雪の朝お父さんと一緒につくった雪だるまを今日は何度外に出て眺めたことでしょう。歯をみがき、おしっこして、さあ寝る前に縁側に出て…。拓馬君は、明日の朝まで外にいる少し小さくなった雪だるまに、もう一度確かめてからおやすみがいいたかったのでしょう。
兜虫おまえもひどい日焼けだな
子どもの頃、夏休みには兜虫を捕りに行ったりして、真っ黒になるまで日焼けしながら遊んでいました。だけど、いくら日焼けしたところで黒光りしている兜虫には到底かないません。そんな昔のことを思い出しながら俳句にまとめてみました。
即座に竜之介の青蛙の句を思い浮かべる。だが決してそれにひけをとらない。芥川は青蛙に問い掛けたが、作者は兜虫にそうだと決めた呼び方で心から同情している。栗色に輝く兜虫の体をひどい日焼けだと呼びかけた優しさがいい。「ひどい」という言葉が効いている。
ポケットから手を出しさわる春の風
本当に手を出してさわったわけではありませんが、春の風を感じて、なんだか嬉しくなって…。そのときの気持ちをそのまま俳句にしました。俳句に凝っているというより、何かをふと感じたときに五七五で書きとめておく、これもそんな中のひとつです。
寒い日が続き、街を歩く人々の手はポケットを離れない。ある朝ふと何気なく春の気配を感じ手を出してみたら、触れてたのは確かに春の風だった。作者はその感触をまるで自分の手で触れるようにして確かめた。これからはポケットと縁遠くなるだろうこの手…。まだほの寒い早春がよく詠まれている。
抱いた子を野薔薇のように渡したの
抱いていた甥のこどもを、お母さんが帰って来たので手渡そうとした、そのときのこどもの愛らしさを思い出しながら作品にまとめました。自分で俳句を書くことなんてほとんどなく、たまたま書いたものが大賞だと聞いてびっくりしています。本当にありがとうございます。

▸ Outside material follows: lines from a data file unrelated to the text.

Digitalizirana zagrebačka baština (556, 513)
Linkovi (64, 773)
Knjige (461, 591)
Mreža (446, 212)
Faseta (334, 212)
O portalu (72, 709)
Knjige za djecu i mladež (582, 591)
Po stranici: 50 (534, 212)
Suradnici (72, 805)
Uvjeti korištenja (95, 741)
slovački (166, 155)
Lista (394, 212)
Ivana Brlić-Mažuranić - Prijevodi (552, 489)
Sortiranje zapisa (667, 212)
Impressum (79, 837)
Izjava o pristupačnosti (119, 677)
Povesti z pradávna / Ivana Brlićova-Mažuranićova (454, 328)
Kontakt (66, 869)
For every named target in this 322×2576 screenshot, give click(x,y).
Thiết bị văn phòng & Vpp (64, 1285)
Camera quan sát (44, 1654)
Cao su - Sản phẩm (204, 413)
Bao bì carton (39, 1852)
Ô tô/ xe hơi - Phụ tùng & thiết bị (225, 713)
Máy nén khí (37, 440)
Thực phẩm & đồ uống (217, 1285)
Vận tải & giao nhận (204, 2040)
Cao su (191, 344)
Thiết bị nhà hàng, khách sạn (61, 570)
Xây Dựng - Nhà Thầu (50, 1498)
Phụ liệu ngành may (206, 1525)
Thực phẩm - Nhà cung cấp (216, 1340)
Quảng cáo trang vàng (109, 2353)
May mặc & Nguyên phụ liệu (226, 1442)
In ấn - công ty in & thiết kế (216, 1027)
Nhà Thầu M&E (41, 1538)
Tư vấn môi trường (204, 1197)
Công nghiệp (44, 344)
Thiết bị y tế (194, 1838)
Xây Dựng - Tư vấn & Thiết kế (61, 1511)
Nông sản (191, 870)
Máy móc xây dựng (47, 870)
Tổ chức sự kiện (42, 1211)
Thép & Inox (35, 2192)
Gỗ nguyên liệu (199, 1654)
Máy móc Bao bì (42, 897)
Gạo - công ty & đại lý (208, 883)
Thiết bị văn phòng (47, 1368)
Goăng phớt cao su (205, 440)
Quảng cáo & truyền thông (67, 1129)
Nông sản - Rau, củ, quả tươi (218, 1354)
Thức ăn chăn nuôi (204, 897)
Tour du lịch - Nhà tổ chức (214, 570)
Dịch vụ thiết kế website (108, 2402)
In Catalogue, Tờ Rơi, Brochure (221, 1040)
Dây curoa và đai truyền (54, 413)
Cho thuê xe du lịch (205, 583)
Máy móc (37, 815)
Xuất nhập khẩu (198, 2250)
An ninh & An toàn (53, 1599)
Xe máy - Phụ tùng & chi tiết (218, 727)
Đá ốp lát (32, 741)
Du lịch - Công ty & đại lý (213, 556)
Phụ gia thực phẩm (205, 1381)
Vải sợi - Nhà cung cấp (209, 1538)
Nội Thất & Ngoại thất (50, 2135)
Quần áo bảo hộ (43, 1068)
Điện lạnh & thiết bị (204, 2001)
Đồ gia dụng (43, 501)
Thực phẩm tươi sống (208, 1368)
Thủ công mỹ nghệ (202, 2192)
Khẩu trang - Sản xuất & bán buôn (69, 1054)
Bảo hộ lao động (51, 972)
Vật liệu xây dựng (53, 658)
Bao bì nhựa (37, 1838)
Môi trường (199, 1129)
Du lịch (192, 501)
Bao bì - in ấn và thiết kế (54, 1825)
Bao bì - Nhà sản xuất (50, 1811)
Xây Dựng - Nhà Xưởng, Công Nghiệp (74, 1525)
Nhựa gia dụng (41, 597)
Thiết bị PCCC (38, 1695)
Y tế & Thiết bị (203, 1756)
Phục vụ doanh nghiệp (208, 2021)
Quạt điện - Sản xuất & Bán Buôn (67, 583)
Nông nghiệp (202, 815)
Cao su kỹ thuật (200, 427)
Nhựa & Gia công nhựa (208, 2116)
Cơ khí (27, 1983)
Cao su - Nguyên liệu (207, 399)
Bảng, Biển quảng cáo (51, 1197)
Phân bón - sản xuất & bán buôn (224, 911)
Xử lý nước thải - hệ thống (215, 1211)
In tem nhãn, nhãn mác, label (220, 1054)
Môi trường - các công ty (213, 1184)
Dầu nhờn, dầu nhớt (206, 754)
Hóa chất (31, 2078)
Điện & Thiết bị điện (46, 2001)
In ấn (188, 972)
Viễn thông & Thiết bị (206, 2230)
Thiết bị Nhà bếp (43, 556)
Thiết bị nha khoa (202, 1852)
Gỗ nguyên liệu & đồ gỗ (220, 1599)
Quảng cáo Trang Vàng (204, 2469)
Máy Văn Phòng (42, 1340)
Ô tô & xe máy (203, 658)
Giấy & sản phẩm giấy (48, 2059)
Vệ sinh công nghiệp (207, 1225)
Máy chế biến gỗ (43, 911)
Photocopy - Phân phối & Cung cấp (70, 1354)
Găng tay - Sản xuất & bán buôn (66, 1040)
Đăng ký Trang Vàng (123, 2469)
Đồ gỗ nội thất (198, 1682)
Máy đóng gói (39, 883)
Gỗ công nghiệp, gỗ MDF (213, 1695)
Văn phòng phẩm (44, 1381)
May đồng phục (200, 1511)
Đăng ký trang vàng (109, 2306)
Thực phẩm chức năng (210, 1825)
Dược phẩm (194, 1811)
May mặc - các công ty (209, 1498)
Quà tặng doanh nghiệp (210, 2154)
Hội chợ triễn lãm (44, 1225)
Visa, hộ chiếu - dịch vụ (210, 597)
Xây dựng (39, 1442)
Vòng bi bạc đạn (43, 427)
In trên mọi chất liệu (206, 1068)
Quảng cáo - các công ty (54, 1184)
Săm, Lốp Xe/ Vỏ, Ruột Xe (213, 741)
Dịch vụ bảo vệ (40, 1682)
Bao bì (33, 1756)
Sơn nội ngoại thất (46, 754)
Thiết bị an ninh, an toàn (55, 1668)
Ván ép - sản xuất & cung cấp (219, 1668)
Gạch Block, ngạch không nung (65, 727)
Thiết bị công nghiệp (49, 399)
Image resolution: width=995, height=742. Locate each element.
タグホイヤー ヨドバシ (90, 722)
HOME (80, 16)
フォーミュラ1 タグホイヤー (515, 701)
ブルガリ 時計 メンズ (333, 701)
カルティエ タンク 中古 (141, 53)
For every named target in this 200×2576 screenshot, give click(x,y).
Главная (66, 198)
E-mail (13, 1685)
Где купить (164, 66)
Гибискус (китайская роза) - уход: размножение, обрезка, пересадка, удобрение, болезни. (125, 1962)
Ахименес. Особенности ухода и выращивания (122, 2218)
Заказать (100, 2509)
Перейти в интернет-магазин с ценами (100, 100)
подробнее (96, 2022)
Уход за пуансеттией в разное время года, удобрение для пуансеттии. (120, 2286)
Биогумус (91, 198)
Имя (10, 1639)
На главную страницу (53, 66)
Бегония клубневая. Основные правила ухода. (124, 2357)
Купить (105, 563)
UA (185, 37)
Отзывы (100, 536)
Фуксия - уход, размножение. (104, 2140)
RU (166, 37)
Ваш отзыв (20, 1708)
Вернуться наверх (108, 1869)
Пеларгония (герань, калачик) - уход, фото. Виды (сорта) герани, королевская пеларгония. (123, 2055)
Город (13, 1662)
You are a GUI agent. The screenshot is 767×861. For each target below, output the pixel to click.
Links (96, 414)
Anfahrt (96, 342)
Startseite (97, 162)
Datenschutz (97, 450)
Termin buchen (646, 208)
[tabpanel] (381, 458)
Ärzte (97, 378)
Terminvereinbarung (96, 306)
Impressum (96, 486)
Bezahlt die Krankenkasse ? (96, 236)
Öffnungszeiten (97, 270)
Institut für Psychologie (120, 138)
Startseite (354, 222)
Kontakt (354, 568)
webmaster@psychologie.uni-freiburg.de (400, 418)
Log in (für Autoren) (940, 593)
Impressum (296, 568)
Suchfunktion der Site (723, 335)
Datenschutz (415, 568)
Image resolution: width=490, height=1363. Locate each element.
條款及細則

「野薔薇のように」という形容がいい。母性本能と言うのだろうか、おそらく子どもを育てたことのある女性が一様にいだく心情だと思われる。繊細で愛らしくそして健気な子どもを手渡したあとも、その子に愛情を投げかけていることが、「渡したの」という柔らかなことばから感じられる。
象も来てゐる涅槃図の重さかな
テレビを見ておりましたら、いくつも涅槃図が紹介されており、その中には、悲しみ集まっている動物たちにあの大きくて重い象が描かれているものがありました。それを見た途端、ブラウン管の中の涅槃図が、急に実物のようにずっしりと重く感じられました。
涅槃図とはお釈迦様の入滅(亡くなること)を描いたもので、二月一五日の涅槃会(ねはんえ)の時に寺々で用いられる仏教画。実際に大きくて重々しいもの。作者は、地上で最も大きく重い動物の象のイメージから、実際の涅槃図の重量感や質感を思いおこし、厳粛な世界に吸い込まれたのだ。
Crabs searching
the stars fallen on the sea
the sky rummaged by claws
訳/ 海に落ちた星を探す蟹たち…その爪あとを大空に…
海に落ちた星…その海の中で星を探す蟹たちへのイメージ…その海の空に蟹の爪あとをイメージしたファンタスティックで素晴らしい作品です。詩的であり、また俳句の心をしっかり感じさせてくれます。俳句をエンジョイする気持ちは世界共通ですね。